[Records for locating displayed items]

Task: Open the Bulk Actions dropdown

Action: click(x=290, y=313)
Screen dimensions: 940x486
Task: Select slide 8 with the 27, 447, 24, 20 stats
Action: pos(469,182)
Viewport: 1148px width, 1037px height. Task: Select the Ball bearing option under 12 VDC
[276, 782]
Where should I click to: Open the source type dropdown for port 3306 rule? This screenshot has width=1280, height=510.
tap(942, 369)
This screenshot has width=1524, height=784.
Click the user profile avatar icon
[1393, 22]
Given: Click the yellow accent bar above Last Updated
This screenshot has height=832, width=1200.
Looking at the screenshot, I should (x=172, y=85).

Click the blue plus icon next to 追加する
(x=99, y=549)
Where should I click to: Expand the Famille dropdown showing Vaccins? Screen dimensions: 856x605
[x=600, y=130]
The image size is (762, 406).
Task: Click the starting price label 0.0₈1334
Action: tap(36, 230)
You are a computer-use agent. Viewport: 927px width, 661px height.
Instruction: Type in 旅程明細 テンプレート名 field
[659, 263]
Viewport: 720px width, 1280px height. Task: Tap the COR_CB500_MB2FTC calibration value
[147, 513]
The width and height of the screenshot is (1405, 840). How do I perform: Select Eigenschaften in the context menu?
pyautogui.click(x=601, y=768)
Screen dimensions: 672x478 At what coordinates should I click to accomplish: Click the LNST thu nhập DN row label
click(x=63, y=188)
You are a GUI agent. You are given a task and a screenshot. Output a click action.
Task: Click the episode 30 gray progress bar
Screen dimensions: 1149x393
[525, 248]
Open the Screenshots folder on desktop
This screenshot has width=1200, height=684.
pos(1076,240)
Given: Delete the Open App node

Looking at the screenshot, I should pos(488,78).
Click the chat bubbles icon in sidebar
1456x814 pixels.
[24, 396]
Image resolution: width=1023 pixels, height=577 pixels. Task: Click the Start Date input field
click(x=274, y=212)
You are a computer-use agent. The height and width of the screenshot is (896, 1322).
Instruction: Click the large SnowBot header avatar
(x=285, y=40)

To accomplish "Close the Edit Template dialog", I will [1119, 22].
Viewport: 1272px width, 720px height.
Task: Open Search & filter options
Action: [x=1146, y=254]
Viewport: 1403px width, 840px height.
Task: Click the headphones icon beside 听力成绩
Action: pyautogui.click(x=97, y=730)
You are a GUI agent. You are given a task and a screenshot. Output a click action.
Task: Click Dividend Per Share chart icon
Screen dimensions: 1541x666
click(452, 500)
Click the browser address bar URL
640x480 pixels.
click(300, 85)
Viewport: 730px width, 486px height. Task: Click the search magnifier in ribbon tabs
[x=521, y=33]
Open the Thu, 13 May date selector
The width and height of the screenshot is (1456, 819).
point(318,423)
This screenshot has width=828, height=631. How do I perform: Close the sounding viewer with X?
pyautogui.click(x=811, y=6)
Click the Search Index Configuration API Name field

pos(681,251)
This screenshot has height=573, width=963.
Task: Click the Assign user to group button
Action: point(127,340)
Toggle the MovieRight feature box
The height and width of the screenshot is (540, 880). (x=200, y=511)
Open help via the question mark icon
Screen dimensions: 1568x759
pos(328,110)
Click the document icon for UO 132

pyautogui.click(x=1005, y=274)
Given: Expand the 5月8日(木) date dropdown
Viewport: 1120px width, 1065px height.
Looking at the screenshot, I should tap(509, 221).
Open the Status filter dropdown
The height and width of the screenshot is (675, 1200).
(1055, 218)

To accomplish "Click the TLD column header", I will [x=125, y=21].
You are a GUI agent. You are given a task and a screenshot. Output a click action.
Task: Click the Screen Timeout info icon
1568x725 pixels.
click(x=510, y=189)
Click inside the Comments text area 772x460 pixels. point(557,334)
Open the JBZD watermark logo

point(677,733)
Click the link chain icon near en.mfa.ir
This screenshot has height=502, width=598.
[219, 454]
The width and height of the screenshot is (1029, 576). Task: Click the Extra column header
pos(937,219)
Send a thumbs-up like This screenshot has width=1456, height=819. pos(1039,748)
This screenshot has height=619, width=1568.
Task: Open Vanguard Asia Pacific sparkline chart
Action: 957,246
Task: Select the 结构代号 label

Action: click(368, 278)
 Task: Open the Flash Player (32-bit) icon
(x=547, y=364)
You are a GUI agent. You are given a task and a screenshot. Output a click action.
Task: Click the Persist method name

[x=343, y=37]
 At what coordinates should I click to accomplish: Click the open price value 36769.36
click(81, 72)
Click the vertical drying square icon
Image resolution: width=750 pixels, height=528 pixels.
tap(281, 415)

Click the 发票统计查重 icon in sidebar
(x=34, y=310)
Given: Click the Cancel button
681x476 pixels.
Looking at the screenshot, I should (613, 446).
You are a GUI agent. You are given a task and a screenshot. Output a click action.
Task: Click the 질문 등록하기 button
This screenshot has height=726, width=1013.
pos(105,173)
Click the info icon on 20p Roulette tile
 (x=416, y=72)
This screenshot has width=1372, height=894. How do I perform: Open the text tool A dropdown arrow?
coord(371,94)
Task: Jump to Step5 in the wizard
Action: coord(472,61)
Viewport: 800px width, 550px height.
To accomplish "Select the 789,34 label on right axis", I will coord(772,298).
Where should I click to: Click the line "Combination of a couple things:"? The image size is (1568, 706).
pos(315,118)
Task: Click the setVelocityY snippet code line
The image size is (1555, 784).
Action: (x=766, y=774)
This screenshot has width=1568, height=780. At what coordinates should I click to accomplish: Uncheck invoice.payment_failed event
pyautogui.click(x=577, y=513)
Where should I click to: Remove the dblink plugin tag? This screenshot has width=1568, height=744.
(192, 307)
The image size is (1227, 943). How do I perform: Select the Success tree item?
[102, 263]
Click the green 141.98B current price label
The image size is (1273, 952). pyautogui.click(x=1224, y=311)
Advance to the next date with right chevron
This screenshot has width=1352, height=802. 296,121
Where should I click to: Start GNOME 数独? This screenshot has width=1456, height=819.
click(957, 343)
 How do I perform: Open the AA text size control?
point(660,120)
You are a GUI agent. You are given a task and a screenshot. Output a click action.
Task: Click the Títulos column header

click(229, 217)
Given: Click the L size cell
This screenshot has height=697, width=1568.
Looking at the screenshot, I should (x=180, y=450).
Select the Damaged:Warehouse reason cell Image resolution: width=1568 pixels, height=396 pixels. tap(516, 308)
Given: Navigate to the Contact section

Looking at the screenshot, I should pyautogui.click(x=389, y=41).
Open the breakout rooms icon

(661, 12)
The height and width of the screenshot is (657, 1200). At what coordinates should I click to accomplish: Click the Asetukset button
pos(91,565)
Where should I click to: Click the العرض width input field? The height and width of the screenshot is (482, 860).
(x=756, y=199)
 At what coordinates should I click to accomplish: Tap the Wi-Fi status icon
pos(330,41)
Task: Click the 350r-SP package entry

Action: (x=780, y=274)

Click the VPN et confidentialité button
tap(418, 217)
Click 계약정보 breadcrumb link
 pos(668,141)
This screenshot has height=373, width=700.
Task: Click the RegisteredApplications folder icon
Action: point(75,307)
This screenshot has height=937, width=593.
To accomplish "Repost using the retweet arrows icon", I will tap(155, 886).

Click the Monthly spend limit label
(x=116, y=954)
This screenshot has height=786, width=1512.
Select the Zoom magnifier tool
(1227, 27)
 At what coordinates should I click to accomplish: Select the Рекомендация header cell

#### [PROMPT]
Copy out every item above, word for word.

#### [THE SOLUTION]
Task: Open the Bulk Actions dropdown

Action: click(x=290, y=313)
Screen dimensions: 940x486
Task: Select slide 8 with the 27, 447, 24, 20 stats
Action: pos(469,182)
Viewport: 1148px width, 1037px height. Task: Select the Ball bearing option under 12 VDC
[276, 782]
Where should I click to: Open the source type dropdown for port 3306 rule? This screenshot has width=1280, height=510.
tap(942, 369)
This screenshot has width=1524, height=784.
Click the user profile avatar icon
[1393, 22]
Given: Click the yellow accent bar above Last Updated
This screenshot has height=832, width=1200.
Looking at the screenshot, I should (x=172, y=85).

Click the blue plus icon next to 追加する
(x=99, y=549)
Where should I click to: Expand the Famille dropdown showing Vaccins? Screen dimensions: 856x605
[x=600, y=130]
The image size is (762, 406).
Task: Click the starting price label 0.0₈1334
Action: tap(36, 230)
You are a computer-use agent. Viewport: 927px width, 661px height.
Instruction: Type in 旅程明細 テンプレート名 field
[659, 263]
Viewport: 720px width, 1280px height. Task: Tap the COR_CB500_MB2FTC calibration value
[147, 513]
The width and height of the screenshot is (1405, 840). How do I perform: Select Eigenschaften in the context menu?
pyautogui.click(x=601, y=768)
Screen dimensions: 672x478 At what coordinates should I click to accomplish: Click the LNST thu nhập DN row label
click(x=63, y=188)
You are a GUI agent. You are given a task and a screenshot. Output a click action.
Task: Click the episode 30 gray progress bar
Screen dimensions: 1149x393
[525, 248]
Open the Screenshots folder on desktop
This screenshot has width=1200, height=684.
pos(1076,240)
Given: Delete the Open App node

Looking at the screenshot, I should pos(488,78).
Click the chat bubbles icon in sidebar
1456x814 pixels.
[24, 396]
Image resolution: width=1023 pixels, height=577 pixels. Task: Click the Start Date input field
click(x=274, y=212)
You are a computer-use agent. The height and width of the screenshot is (896, 1322).
Instruction: Click the large SnowBot header avatar
(x=285, y=40)

To accomplish "Close the Edit Template dialog", I will [1119, 22].
Viewport: 1272px width, 720px height.
Task: Open Search & filter options
Action: [x=1146, y=254]
Viewport: 1403px width, 840px height.
Task: Click the headphones icon beside 听力成绩
Action: pyautogui.click(x=97, y=730)
You are a GUI agent. You are given a task and a screenshot. Output a click action.
Task: Click Dividend Per Share chart icon
Screen dimensions: 1541x666
click(452, 500)
Click the browser address bar URL
640x480 pixels.
click(300, 85)
Viewport: 730px width, 486px height. Task: Click the search magnifier in ribbon tabs
[x=521, y=33]
Open the Thu, 13 May date selector
The width and height of the screenshot is (1456, 819).
point(318,423)
This screenshot has width=828, height=631. How do I perform: Close the sounding viewer with X?
pyautogui.click(x=811, y=6)
Click the Search Index Configuration API Name field

pos(681,251)
This screenshot has height=573, width=963.
Task: Click the Assign user to group button
Action: point(127,340)
Toggle the MovieRight feature box
The height and width of the screenshot is (540, 880). (x=200, y=511)
Open help via the question mark icon
Screen dimensions: 1568x759
pos(328,110)
Click the document icon for UO 132

pyautogui.click(x=1005, y=274)
Given: Expand the 5月8日(木) date dropdown
Viewport: 1120px width, 1065px height.
Looking at the screenshot, I should tap(509, 221).
Open the Status filter dropdown
The height and width of the screenshot is (675, 1200).
(1055, 218)

To accomplish "Click the TLD column header", I will [x=125, y=21].
You are a GUI agent. You are given a task and a screenshot. Output a click action.
Task: Click the Screen Timeout info icon
1568x725 pixels.
click(x=510, y=189)
Click inside the Comments text area 772x460 pixels. point(557,334)
Open the JBZD watermark logo

point(677,733)
Click the link chain icon near en.mfa.ir
This screenshot has height=502, width=598.
[219, 454]
The width and height of the screenshot is (1029, 576). Task: Click the Extra column header
pos(937,219)
Send a thumbs-up like This screenshot has width=1456, height=819. pos(1039,748)
This screenshot has height=619, width=1568.
Task: Open Vanguard Asia Pacific sparkline chart
Action: 957,246
Task: Select the 结构代号 label

Action: click(368, 278)
 Task: Open the Flash Player (32-bit) icon
(x=547, y=364)
You are a GUI agent. You are given a task and a screenshot. Output a click action.
Task: Click the Persist method name

[x=343, y=37]
 At what coordinates should I click to accomplish: Click the open price value 36769.36
click(81, 72)
Click the vertical drying square icon
Image resolution: width=750 pixels, height=528 pixels.
tap(281, 415)

Click the 发票统计查重 icon in sidebar
(x=34, y=310)
Given: Click the Cancel button
681x476 pixels.
Looking at the screenshot, I should (613, 446).
You are a GUI agent. You are given a task and a screenshot. Output a click action.
Task: Click the 질문 등록하기 button
This screenshot has height=726, width=1013.
pos(105,173)
Click the info icon on 20p Roulette tile
 (x=416, y=72)
This screenshot has width=1372, height=894. How do I perform: Open the text tool A dropdown arrow?
coord(371,94)
Task: Jump to Step5 in the wizard
Action: coord(472,61)
Viewport: 800px width, 550px height.
To accomplish "Select the 789,34 label on right axis", I will coord(772,298).
Where should I click to: Click the line "Combination of a couple things:"? The image size is (1568, 706).
pos(315,118)
Task: Click the setVelocityY snippet code line
The image size is (1555, 784).
Action: (x=766, y=774)
This screenshot has width=1568, height=780. At what coordinates should I click to accomplish: Uncheck invoice.payment_failed event
pyautogui.click(x=577, y=513)
Where should I click to: Remove the dblink plugin tag? This screenshot has width=1568, height=744.
(192, 307)
The image size is (1227, 943). How do I perform: Select the Success tree item?
[102, 263]
Click the green 141.98B current price label
The image size is (1273, 952). pyautogui.click(x=1224, y=311)
Advance to the next date with right chevron
This screenshot has width=1352, height=802. 296,121
Where should I click to: Start GNOME 数独? This screenshot has width=1456, height=819.
click(957, 343)
 How do I perform: Open the AA text size control?
point(660,120)
You are a GUI agent. You are given a task and a screenshot. Output a click action.
Task: Click the Títulos column header

click(229, 217)
Given: Click the L size cell
This screenshot has height=697, width=1568.
Looking at the screenshot, I should (x=180, y=450).
Select the Damaged:Warehouse reason cell Image resolution: width=1568 pixels, height=396 pixels. tap(516, 308)
Given: Navigate to the Contact section

Looking at the screenshot, I should pyautogui.click(x=389, y=41).
Open the breakout rooms icon

(661, 12)
The height and width of the screenshot is (657, 1200). At what coordinates should I click to accomplish: Click the Asetukset button
pos(91,565)
Where should I click to: Click the العرض width input field? The height and width of the screenshot is (482, 860).
(x=756, y=199)
 At what coordinates should I click to accomplish: Tap the Wi-Fi status icon
pos(330,41)
Task: Click the 350r-SP package entry

Action: (x=780, y=274)

Click the VPN et confidentialité button
tap(418, 217)
Click 계약정보 breadcrumb link
 pos(668,141)
This screenshot has height=373, width=700.
Task: Click the RegisteredApplications folder icon
Action: point(75,307)
This screenshot has height=937, width=593.
To accomplish "Repost using the retweet arrows icon", I will tap(155, 886).

Click the Monthly spend limit label
(x=116, y=954)
This screenshot has height=786, width=1512.
Select the Zoom magnifier tool
(1227, 27)
 At what coordinates should I click to accomplish: Select the Рекомендация header cell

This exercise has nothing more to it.